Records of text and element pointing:
******
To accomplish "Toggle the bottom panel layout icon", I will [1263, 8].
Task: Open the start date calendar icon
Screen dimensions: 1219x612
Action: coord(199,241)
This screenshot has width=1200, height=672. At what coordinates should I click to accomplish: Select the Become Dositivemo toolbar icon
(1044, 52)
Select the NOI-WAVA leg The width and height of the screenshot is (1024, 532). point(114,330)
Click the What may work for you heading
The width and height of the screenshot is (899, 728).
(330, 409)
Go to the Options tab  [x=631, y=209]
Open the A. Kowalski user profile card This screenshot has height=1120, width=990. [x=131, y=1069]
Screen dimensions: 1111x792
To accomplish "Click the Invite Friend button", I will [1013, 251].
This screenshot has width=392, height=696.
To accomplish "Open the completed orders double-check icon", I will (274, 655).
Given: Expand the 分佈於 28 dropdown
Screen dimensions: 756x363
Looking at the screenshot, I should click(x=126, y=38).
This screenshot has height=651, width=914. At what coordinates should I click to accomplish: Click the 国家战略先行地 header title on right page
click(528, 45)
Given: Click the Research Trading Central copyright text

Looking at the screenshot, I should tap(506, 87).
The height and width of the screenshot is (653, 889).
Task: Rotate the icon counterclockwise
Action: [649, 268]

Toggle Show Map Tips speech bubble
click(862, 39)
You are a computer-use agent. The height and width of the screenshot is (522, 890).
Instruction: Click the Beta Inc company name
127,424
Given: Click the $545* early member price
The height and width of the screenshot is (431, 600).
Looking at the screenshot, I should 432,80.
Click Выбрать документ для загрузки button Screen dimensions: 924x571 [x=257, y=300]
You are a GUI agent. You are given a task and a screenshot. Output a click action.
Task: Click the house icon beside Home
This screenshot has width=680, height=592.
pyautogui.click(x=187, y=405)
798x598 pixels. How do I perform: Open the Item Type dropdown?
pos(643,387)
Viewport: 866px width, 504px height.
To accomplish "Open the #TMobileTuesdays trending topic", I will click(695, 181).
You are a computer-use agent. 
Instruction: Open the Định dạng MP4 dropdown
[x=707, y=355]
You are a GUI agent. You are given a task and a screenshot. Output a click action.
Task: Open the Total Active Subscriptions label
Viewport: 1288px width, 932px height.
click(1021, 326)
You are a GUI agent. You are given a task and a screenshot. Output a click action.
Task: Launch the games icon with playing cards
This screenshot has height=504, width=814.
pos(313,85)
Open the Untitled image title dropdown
******
■ Problem ■
Copy the records verbatim from the line containing "Screen dimensions: 1111x792" through the line containing "Action: [649, 268]", including both of those lines.

■ Exercise output ■
Screen dimensions: 1111x792
To accomplish "Click the Invite Friend button", I will [1013, 251].
This screenshot has width=392, height=696.
To accomplish "Open the completed orders double-check icon", I will (274, 655).
Given: Expand the 分佈於 28 dropdown
Screen dimensions: 756x363
Looking at the screenshot, I should click(x=126, y=38).
This screenshot has height=651, width=914. At what coordinates should I click to accomplish: Click the 国家战略先行地 header title on right page
click(528, 45)
Given: Click the Research Trading Central copyright text

Looking at the screenshot, I should tap(506, 87).
The height and width of the screenshot is (653, 889).
Task: Rotate the icon counterclockwise
Action: [649, 268]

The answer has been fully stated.